About 10 days before the birth on a Monday (and 8 before due date), I had my first, "this could be it" evening, with intensifying contractions. And once I called around for childcare back-up they stopped. That is the way of babies.
When I had my 39 week exam on Wednesday, I let the doctor check my dilation and I was 3 cm, which is not too bad a week before the due date. But the baby's head was not engaging. Dr. M gave me some exercises to help the head descend, but no matter how often I did them, head stayed up. After the exam, I had another several hours of increasingly painful contractions, and reluctantly sent M to teach the first of his summer night classes. He was teaching for six weeks on Mondays and Wednesdays, and was gone from 4-10pm both of those nights. My mother's helper was coming that night to feel out the routine before baby came, so I figured if it was labor, at least she would be here already. But contractions stopped again after about 3 hours.
Again on Friday, I had 3 more hours of painful contractions, which stopped as soon as we sat down to wait them out through a movie. And during all of these episodes of pre-labor, I would text my parents and ask them to pray that the contractions would stop if this was not labor or be very clearly labor if it was. So, we got what we prayed for each time.

(Supplied records):
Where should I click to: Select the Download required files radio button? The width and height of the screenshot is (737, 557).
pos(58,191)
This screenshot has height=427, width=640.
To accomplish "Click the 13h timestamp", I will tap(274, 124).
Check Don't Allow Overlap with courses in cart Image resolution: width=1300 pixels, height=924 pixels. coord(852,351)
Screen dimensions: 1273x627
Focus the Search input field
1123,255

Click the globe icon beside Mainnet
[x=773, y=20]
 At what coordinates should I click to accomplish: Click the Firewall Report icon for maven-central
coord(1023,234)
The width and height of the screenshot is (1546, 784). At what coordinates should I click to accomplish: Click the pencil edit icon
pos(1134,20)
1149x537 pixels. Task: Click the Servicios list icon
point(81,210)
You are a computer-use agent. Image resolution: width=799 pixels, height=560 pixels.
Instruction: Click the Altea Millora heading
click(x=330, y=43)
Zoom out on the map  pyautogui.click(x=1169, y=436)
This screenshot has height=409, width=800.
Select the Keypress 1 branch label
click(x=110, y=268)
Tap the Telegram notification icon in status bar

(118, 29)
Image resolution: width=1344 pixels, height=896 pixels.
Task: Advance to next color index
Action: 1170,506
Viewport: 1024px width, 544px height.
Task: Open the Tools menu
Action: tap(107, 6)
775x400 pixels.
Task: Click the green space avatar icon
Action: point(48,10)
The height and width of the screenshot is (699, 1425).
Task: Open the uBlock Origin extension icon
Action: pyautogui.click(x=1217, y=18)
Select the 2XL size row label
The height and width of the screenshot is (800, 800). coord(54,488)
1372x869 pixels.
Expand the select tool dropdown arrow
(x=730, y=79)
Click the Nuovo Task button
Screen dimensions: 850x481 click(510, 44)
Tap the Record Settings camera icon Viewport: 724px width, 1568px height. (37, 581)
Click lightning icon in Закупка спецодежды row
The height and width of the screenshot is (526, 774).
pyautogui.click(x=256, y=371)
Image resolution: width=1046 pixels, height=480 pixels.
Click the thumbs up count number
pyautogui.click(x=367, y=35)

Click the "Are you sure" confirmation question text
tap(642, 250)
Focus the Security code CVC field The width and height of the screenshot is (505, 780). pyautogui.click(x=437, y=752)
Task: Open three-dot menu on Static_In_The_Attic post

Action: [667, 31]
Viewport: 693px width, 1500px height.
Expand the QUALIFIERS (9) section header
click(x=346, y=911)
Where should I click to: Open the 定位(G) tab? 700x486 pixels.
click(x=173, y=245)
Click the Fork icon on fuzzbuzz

(Activity A):
In the account of pre-labor contractions, how far dilated was the writer at the 39 week exam?
(Activity B):
List every day of the week named in the account of pre-labor contractions.
(Activity C):
Carry the account of pre-labor contractions forward from its last sentence.

(Response area A):
3 cm

(Response area B):
Monday, Wednesday, Friday

(Response area C):
Things settled down, and I even made it past my Tuesday due date to my 40 week appointment on Wednesday. I had not dilated beyond 3 cm AT ALL, and Dr. M could not even feel the baby's head. She got worried that the baby had flipped. So, she brought me into the ultrasound room to find the baby's head, and when she could not find it (I guess it is hard to find a head on a huge overdue baby), I started mentally preparing for a C-section delivery.
After a few more minutes of searching, she called in the tech, who, much to my relief, found the head down in my pelvis right away.
I then questioned Dr. M about 10 times to be assured that even though there was no head engagement whatsoever, I could still go into labor whenever. She explained that when it is not your first delivery, engagement sometimes does not happen until active labor anyway, and for this baby that ended up being the case.
Oh and the other funny thing about that appointment was that I had gained 4 pounds in one week, and everyone said that I was still "all baby." I blame the donuts I consumed that week and the "due date" cake I baked for the baby. I figured that if he was not going to come on the due date, then I could at least have chocolate cake. I started to wonder if I was going to have a huge baby.
That evening was another Wednesday night with M teaching, but I decided to let my mother's helper have a night off. I just had a feeling that it was important for me to have a night with just me and the girls. We had a nice evening, and I savored those last few hours with them and no baby. I guess I had a feeling things might happen soon.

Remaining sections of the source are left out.